* _Exercise goal_: Change every "computer-use agent" in the records below to "screen-control agent", keeping all other text the same.

--- begin ---

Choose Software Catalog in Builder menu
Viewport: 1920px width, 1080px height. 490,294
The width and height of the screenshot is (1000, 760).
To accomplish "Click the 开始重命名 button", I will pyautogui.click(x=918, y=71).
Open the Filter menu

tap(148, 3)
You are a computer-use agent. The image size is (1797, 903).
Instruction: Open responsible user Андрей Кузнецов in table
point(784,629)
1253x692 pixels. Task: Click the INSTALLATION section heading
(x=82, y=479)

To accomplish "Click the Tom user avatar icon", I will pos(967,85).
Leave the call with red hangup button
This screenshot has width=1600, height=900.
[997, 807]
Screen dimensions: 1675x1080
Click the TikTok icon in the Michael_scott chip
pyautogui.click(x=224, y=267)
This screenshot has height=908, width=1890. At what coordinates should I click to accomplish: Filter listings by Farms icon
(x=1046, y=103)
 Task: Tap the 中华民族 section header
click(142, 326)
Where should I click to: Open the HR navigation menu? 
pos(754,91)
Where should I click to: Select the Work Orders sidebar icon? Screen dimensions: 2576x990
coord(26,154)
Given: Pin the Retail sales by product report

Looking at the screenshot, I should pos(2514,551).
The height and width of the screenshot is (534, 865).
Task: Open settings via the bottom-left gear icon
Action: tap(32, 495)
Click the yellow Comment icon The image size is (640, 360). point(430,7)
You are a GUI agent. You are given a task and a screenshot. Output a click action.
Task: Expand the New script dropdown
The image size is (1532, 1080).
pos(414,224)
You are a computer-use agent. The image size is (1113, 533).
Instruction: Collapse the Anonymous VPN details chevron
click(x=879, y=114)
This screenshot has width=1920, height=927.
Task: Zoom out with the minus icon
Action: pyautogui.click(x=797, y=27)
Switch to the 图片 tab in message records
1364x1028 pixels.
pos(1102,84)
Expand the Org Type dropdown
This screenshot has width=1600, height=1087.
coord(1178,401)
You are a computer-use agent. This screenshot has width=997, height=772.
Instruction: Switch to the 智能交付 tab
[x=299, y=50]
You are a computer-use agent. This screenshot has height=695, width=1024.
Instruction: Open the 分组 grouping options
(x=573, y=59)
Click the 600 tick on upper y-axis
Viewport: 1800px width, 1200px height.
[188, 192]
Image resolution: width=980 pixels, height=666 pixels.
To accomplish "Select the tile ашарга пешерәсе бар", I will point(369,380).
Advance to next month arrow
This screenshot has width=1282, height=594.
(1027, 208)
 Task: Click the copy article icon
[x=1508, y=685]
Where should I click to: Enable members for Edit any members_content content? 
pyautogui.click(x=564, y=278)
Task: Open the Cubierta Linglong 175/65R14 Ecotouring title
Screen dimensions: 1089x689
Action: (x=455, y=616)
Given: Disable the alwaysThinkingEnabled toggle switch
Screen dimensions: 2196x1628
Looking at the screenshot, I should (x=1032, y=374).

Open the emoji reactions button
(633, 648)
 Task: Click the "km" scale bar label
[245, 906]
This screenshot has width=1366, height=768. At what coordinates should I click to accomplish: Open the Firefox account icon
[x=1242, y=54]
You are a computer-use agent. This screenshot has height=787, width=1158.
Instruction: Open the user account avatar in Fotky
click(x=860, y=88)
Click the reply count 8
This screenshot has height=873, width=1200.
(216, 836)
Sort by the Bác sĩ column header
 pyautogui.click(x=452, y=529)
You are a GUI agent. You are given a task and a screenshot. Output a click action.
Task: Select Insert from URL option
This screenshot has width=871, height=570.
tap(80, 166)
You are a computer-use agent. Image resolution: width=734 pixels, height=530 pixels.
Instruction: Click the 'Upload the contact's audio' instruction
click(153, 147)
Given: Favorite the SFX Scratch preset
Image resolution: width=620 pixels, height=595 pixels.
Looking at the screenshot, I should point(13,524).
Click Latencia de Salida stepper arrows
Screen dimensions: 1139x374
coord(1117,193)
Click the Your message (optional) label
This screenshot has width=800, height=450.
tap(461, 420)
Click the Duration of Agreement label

--- end ---

* _Reply_:
Choose Software Catalog in Builder menu
Viewport: 1920px width, 1080px height. 490,294
The width and height of the screenshot is (1000, 760).
To accomplish "Click the 开始重命名 button", I will pyautogui.click(x=918, y=71).
Open the Filter menu

tap(148, 3)
You are a screen-control agent. The image size is (1797, 903).
Instruction: Open responsible user Андрей Кузнецов in table
point(784,629)
1253x692 pixels. Task: Click the INSTALLATION section heading
(x=82, y=479)

To accomplish "Click the Tom user avatar icon", I will pos(967,85).
Leave the call with red hangup button
This screenshot has width=1600, height=900.
[997, 807]
Screen dimensions: 1675x1080
Click the TikTok icon in the Michael_scott chip
pyautogui.click(x=224, y=267)
This screenshot has height=908, width=1890. At what coordinates should I click to accomplish: Filter listings by Farms icon
(x=1046, y=103)
 Task: Tap the 中华民族 section header
click(142, 326)
Where should I click to: Open the HR navigation menu? 
pos(754,91)
Where should I click to: Select the Work Orders sidebar icon? Screen dimensions: 2576x990
coord(26,154)
Given: Pin the Retail sales by product report

Looking at the screenshot, I should pos(2514,551).
The height and width of the screenshot is (534, 865).
Task: Open settings via the bottom-left gear icon
Action: tap(32, 495)
Click the yellow Comment icon The image size is (640, 360). point(430,7)
You are a GUI agent. You are given a task and a screenshot. Output a click action.
Task: Expand the New script dropdown
The image size is (1532, 1080).
pos(414,224)
You are a screen-control agent. The image size is (1113, 533).
Instruction: Collapse the Anonymous VPN details chevron
click(x=879, y=114)
This screenshot has width=1920, height=927.
Task: Zoom out with the minus icon
Action: pyautogui.click(x=797, y=27)
Switch to the 图片 tab in message records
1364x1028 pixels.
pos(1102,84)
Expand the Org Type dropdown
This screenshot has width=1600, height=1087.
coord(1178,401)
You are a screen-control agent. This screenshot has width=997, height=772.
Instruction: Switch to the 智能交付 tab
[x=299, y=50]
You are a screen-control agent. This screenshot has height=695, width=1024.
Instruction: Open the 分组 grouping options
(x=573, y=59)
Click the 600 tick on upper y-axis
Viewport: 1800px width, 1200px height.
[188, 192]
Image resolution: width=980 pixels, height=666 pixels.
To accomplish "Select the tile ашарга пешерәсе бар", I will point(369,380).
Advance to next month arrow
This screenshot has width=1282, height=594.
(1027, 208)
 Task: Click the copy article icon
[x=1508, y=685]
Where should I click to: Enable members for Edit any members_content content? 
pyautogui.click(x=564, y=278)
Task: Open the Cubierta Linglong 175/65R14 Ecotouring title
Screen dimensions: 1089x689
Action: (x=455, y=616)
Given: Disable the alwaysThinkingEnabled toggle switch
Screen dimensions: 2196x1628
Looking at the screenshot, I should (x=1032, y=374).

Open the emoji reactions button
(633, 648)
 Task: Click the "km" scale bar label
[245, 906]
This screenshot has width=1366, height=768. At what coordinates should I click to accomplish: Open the Firefox account icon
[x=1242, y=54]
You are a screen-control agent. This screenshot has height=787, width=1158.
Instruction: Open the user account avatar in Fotky
click(x=860, y=88)
Click the reply count 8
This screenshot has height=873, width=1200.
(216, 836)
Sort by the Bác sĩ column header
 pyautogui.click(x=452, y=529)
You are a GUI agent. You are given a task and a screenshot. Output a click action.
Task: Select Insert from URL option
This screenshot has width=871, height=570.
tap(80, 166)
You are a screen-control agent. Image resolution: width=734 pixels, height=530 pixels.
Instruction: Click the 'Upload the contact's audio' instruction
click(153, 147)
Given: Favorite the SFX Scratch preset
Image resolution: width=620 pixels, height=595 pixels.
Looking at the screenshot, I should point(13,524).
Click Latencia de Salida stepper arrows
Screen dimensions: 1139x374
coord(1117,193)
Click the Your message (optional) label
This screenshot has width=800, height=450.
tap(461, 420)
Click the Duration of Agreement label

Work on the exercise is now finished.